### PROBLEM REQUIREMENTS
Reproduce word for word the part of the John Henry passage that opens with the words "Tuesday, October 1, 2013" and closes with "(?)... ‘the painting’.".

## START READING TEXT

Tuesday, October 1, 2013

John Henry - Part Seven


John Henry

Part Seven

            To never see “ever again” the PEOPLE of this estate... is OK by me.  ‘Characters of the estate’ I would like to say but I never became engaged enough to have them ...become characters... to I.  SEE the painting again becomes the... footpath... ‘to I’:  I SEE the painting again... along a footpath that... wanders from three halos noted and NOW ‘are glow’ on that footpath.  These halos noted are ‘my mistake’, the ‘AND’ questions... developing from the discernment... by I... following the ‘mistake’... that Sara/Sue ‘knows’ about the painting.  These ‘AND’S’ are then linked to the third halo of ...let I call them... the bulleted listing of MY position ...to-on-about... (?)... ‘the painting’.

## END READING TEXT
## START DATA EXCERPTS

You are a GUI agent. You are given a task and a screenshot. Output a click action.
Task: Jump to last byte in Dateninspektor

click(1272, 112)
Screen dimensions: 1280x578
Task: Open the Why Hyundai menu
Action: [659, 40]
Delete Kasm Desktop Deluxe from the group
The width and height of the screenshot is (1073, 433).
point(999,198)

## END DATA EXCERPTS

### SOLUTION BELOW
Tuesday, October 1, 2013

John Henry - Part Seven


John Henry

Part Seven

            To never see “ever again” the PEOPLE of this estate... is OK by me.  ‘Characters of the estate’ I would like to say but I never became engaged enough to have them ...become characters... to I.  SEE the painting again becomes the... footpath... ‘to I’:  I SEE the painting again... along a footpath that... wanders from three halos noted and NOW ‘are glow’ on that footpath.  These halos noted are ‘my mistake’, the ‘AND’ questions... developing from the discernment... by I... following the ‘mistake’... that Sara/Sue ‘knows’ about the painting.  These ‘AND’S’ are then linked to the third halo of ...let I call them... the bulleted listing of MY position ...to-on-about... (?)... ‘the painting’.